Cloud Nine

Project, 2015
San Francisco, California
collaboration with Matt Hutchinson / PATH

 

Cloud Nine is a digitally-fabricated, information-rich cloud that hovers over the Pier 9 plaza on San Francisco's Embarcadero. Fabricated from stainless steel, the cloud takes advantage of the site’s solar exposure to produce a shifting field of shadows for pedestrians to experience from below. Supported by eight slender columns, the cloud cantilevers towards both the plaza and street as a welcoming gesture to the public. Its geometry, together with a minimal pattern of painted grid lines on the pavement, creates a cohesive, inviting space for passersby on the Embarcadero.
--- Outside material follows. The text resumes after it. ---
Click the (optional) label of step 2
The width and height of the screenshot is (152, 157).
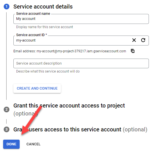tap(26, 114)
The installation is fabricated from stock steel components that have been customized with a series of computational design and digital fabrication techniques, demonstrating how these technologies can be leveraged to produce dynamic, publicly accessible artwork. Its materiality and lightness evokes the famous San Francisco fog, but also the paradigm of the data-infused cloud that now seems to permeate all aspects of contemporary culture. The installation itself is embedded with data, in the form of waterjet-cut perforations that communicate text via Morse code patterns. Throughout the day, the sun projects this data down to the plaza below, where pedestrians—knowingly or not—become immersed in a cloud of information. At night, the cloud will be lit from below with LED lighting, providing an entirely different atmosphere than during the day.